Seven Oaks and Winnipeg administrators are in talks about establishing teacher reassignment frameworks with Gakinaamaage (“one who teaches” in Anishinaabemowin).

“We’re happy to work with them and see if we can work out ways for our teachers to gain some real experience in First Nations,” said Brian O’Leary, superintendent of Seven Oaks. “We are flexible and so are they.”

Communications officer Radean Carter confirmed the Winnipeg School Division is working on a partnership with the organization and would be able to provide more information at a later date.

Since the charity’s 2015 inception, it has matched more than 400 teachers with classroom openings across Manitoba, northern Ontario, Saskatchewan and Alberta.

“It’s actually a mutually beneficial program. It’s a kind of experience that you just can’t replicate with a one- or two-day workshop,” Sanderson said.

The executive director noted communities gain talented teachers while professionals themselves learn new skills and how to better practice reconciliation in the city.

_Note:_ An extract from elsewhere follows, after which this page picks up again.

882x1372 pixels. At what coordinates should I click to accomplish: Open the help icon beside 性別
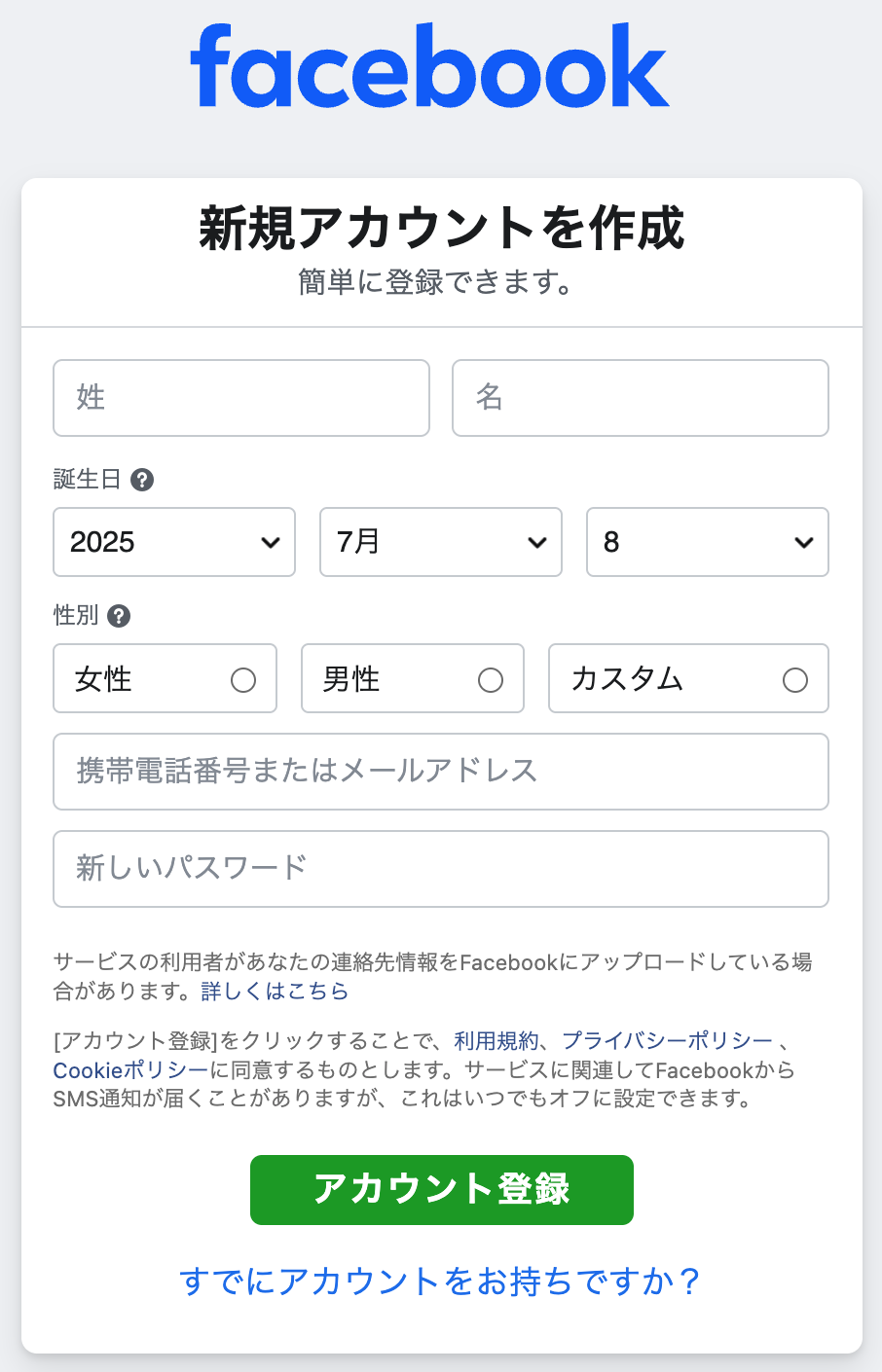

The program’s retention rate ranges from 80 to 100 per cent annually. Sanderson attributed its success to wraparound support — from mental health assistance to peer-support networks — provided to teachers ahead of their placement and throughout it.

Gakinaamaage’s seven community partners in Manitoba are God’s Lake Narrows, Northlands Denesuline, Red Sucker Lake, Sagkeeng, Sayisi Dene, St. Theresa Point, and Nelson House.

The non-profit saves school leaders time by finding and screening interested candidates and compiling resumés, lesson plans and other relevant profile information into an online database.

Ahead of the coming school year, Nelson House is welcoming five new teachers via the recruitment and training program.

About 75 per cent of all elementary and high school employees are from outside the community, located about 850 kilometres north of Winnipeg. Many recruits are new graduates seeking early career experience.

“(Students) are used to some turnover so your first year, they have a hard time trusting you. The next year, things run a lot more smoothly,” said Nic Campbell, who oversees Nisichawayasi Nehetho Culture and Education Authority.

While acknowledging there can be some culture shock among newcomers, Campbell said a signing bonus and countless outdoor activities are selling points to move up north, even if only on a temporary basis.

“We pay community members to take our staff out on the weekend, just to get involved in moose hunting, fishing, medicine-picking, berry picking, going out on the water,” he said.